=== Given records ===

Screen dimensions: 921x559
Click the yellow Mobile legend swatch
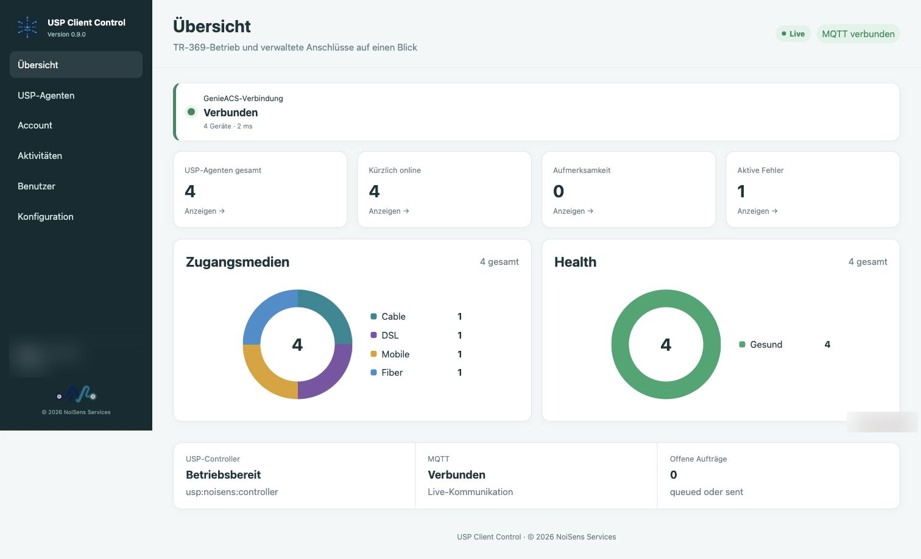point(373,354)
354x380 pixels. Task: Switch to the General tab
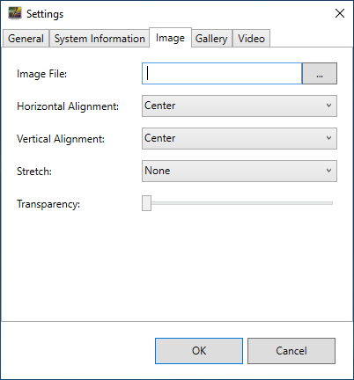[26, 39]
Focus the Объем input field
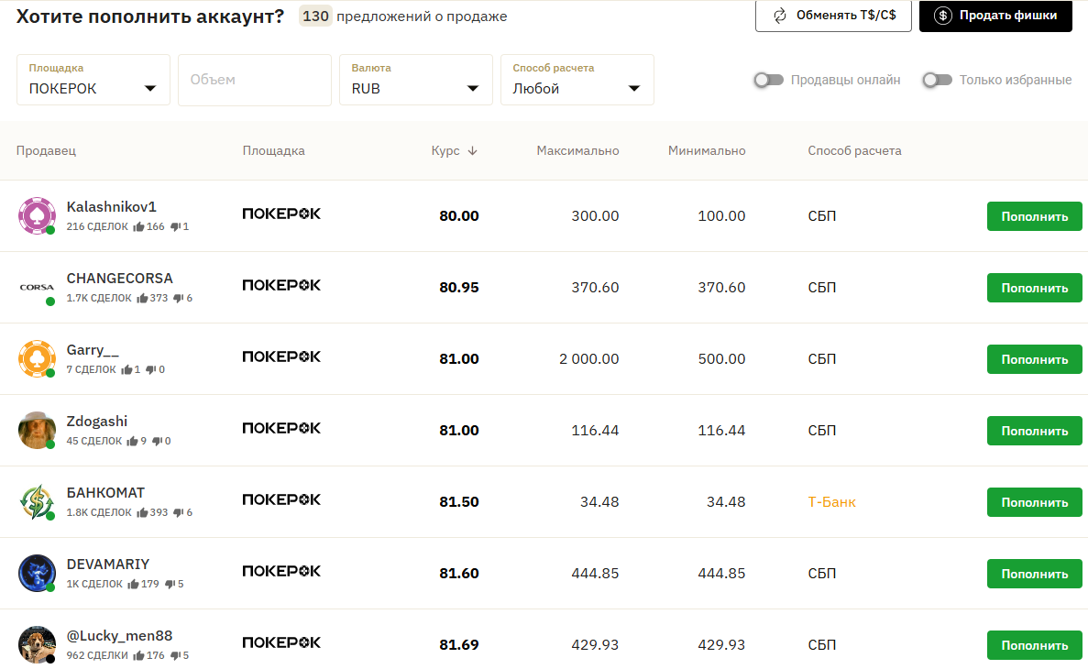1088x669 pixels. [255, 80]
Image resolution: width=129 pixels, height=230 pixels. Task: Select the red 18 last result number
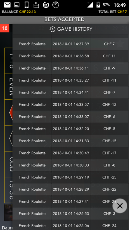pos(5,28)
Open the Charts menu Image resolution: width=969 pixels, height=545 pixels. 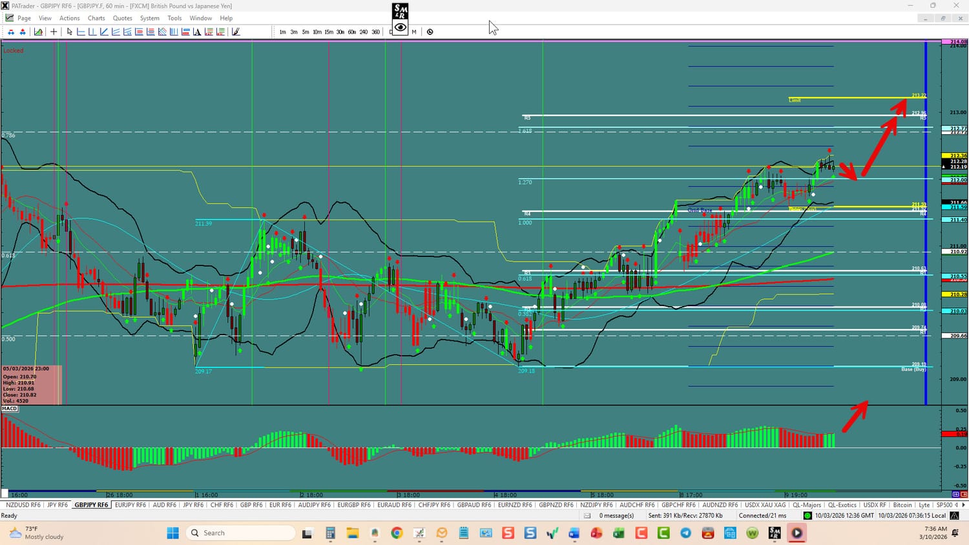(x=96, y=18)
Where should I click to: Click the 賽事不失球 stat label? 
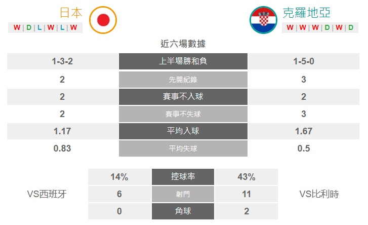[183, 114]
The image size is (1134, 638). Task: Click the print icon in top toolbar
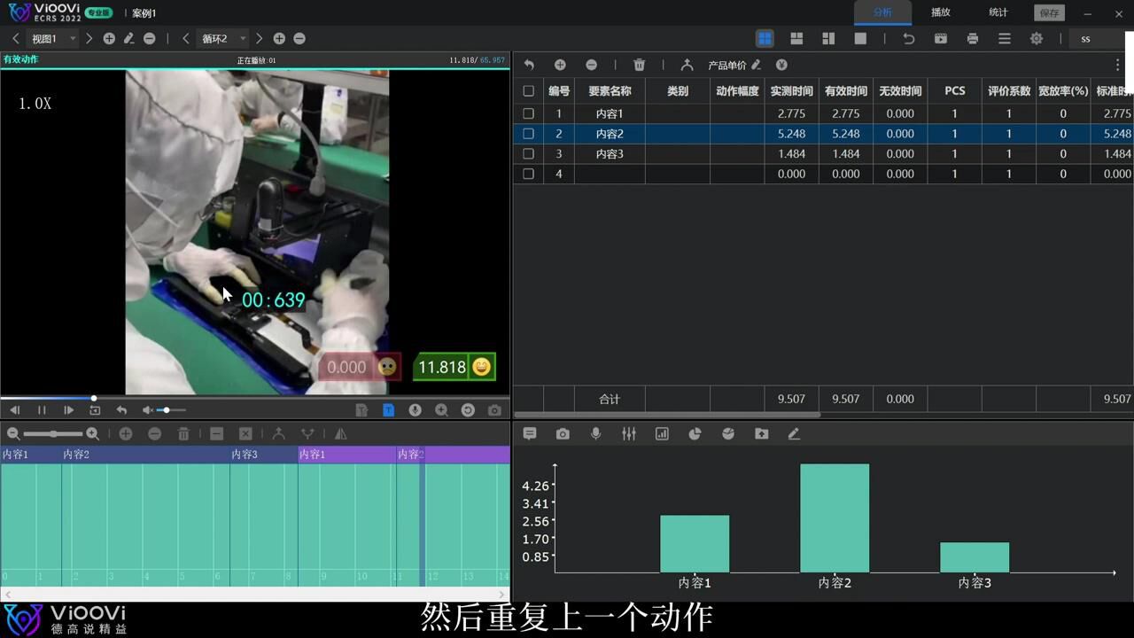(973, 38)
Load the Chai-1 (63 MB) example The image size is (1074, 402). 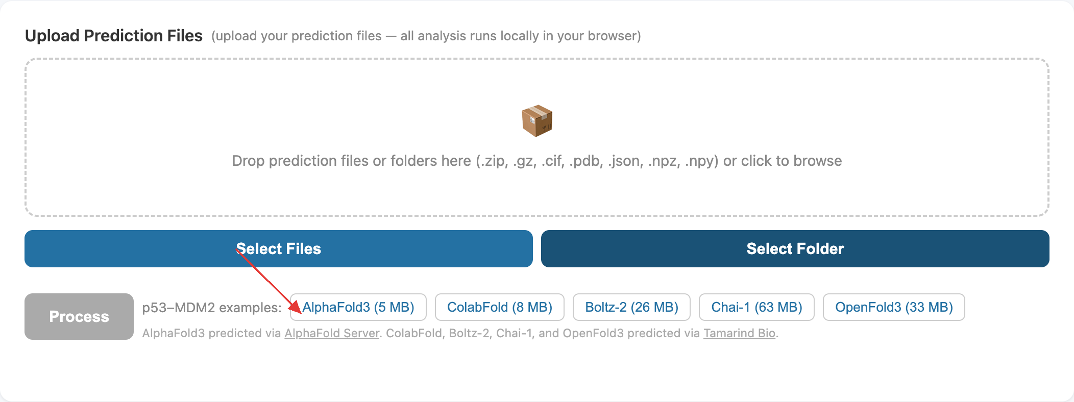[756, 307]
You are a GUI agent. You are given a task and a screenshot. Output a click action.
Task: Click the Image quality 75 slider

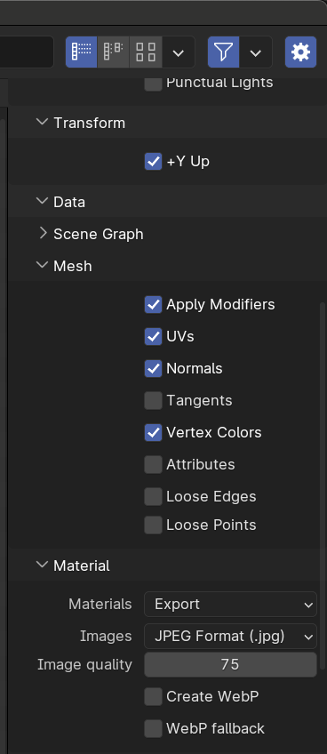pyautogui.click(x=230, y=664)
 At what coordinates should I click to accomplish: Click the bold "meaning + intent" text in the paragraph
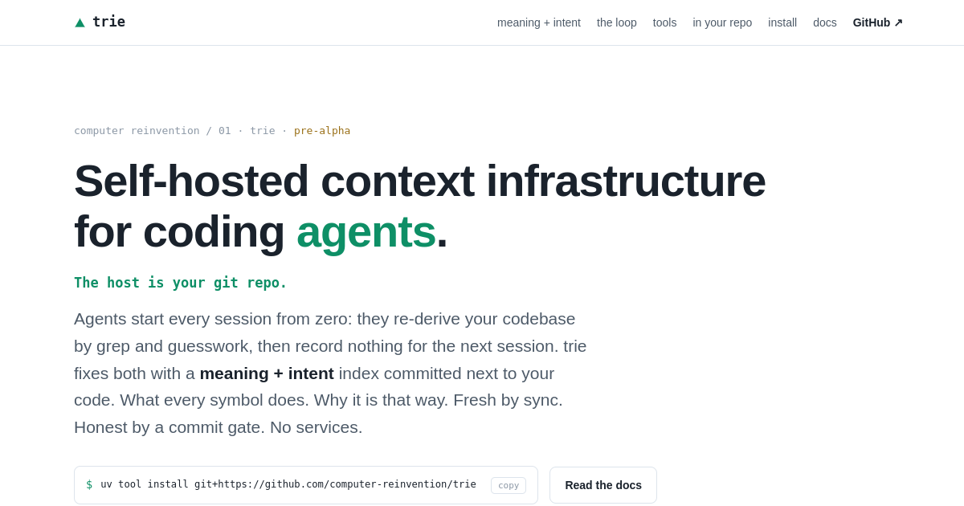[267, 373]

===

* Task to carry out *
Restrict the output to the lines from the one with "Task: Click the Image quality 75 slider" through the last line of the material above. Print them exactly, leaving out every picture.

* Answer space *
Task: Click the Image quality 75 slider

pyautogui.click(x=230, y=664)
 At what coordinates should I click to accomplish: Click the bold "meaning + intent" text in the paragraph
[267, 373]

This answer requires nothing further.